Stored records
┌──

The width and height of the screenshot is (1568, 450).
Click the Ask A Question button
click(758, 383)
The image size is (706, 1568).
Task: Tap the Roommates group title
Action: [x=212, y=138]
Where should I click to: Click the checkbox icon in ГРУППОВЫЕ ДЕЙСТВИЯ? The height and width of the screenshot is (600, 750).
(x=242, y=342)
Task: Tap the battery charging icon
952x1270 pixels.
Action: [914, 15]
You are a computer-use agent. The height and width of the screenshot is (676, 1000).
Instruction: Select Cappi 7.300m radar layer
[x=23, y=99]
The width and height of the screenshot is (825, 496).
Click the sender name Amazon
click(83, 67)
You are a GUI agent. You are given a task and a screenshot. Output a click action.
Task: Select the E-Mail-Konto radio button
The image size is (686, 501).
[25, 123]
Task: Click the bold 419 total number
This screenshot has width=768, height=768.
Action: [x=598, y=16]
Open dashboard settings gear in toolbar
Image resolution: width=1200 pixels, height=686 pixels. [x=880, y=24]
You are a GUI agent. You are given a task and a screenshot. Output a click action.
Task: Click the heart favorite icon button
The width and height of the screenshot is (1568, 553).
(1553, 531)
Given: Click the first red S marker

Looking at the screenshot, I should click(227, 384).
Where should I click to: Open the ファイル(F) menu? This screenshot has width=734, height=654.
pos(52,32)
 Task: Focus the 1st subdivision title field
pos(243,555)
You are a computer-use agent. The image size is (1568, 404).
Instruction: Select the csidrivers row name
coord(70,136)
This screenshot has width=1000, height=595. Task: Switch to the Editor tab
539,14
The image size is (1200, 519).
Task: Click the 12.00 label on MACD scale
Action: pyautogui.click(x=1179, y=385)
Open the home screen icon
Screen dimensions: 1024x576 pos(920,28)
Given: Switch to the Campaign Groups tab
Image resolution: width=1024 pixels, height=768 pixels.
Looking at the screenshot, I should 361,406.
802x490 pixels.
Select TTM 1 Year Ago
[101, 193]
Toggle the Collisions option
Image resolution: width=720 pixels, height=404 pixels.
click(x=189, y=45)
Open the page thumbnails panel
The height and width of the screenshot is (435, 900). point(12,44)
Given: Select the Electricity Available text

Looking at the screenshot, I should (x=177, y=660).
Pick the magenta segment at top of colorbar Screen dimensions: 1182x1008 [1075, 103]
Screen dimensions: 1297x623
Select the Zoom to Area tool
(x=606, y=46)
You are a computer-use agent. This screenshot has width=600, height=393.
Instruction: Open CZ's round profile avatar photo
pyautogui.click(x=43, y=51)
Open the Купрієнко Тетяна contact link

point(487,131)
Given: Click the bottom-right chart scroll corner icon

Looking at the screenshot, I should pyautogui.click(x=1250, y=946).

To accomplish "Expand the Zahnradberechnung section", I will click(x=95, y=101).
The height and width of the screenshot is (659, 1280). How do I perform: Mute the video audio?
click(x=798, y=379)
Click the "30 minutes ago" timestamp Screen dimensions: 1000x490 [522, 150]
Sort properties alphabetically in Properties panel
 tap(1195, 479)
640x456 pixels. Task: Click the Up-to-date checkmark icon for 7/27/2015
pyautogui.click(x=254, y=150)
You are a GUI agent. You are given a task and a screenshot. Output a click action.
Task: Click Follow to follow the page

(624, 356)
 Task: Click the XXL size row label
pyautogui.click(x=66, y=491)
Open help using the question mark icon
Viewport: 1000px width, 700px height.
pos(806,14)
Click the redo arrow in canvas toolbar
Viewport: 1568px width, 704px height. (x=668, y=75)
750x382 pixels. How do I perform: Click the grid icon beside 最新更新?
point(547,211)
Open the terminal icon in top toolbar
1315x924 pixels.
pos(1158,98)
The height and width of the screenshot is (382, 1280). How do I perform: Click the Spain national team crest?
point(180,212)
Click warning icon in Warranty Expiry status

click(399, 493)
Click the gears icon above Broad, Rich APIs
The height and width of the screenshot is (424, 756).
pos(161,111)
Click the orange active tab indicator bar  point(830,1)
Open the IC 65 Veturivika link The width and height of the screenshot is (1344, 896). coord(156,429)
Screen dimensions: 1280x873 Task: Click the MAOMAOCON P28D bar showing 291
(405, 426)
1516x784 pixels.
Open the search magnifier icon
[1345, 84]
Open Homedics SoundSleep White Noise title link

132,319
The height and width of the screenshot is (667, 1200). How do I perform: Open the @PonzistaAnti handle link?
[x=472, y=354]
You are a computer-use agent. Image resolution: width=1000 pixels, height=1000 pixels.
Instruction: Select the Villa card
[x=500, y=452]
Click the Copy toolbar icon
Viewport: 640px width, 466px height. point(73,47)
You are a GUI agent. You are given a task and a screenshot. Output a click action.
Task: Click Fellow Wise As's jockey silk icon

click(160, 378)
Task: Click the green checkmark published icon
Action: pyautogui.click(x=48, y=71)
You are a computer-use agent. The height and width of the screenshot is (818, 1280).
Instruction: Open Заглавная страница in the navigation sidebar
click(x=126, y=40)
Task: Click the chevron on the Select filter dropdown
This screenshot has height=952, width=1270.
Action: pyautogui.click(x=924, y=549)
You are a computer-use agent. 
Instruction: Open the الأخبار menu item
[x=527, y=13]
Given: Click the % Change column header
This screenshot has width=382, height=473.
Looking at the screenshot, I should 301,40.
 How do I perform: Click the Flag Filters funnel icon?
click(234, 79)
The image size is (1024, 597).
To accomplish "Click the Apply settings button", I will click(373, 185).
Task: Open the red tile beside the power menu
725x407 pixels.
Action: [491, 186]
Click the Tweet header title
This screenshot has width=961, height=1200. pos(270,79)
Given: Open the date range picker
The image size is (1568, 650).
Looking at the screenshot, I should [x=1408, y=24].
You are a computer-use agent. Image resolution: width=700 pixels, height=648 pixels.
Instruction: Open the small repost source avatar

└──

**DESCRIPTION OF THE TASK**
Find how many lines in the records contain the string "accomplish", then give the number alone.

**RESULT OF THIS EXERCISE**
2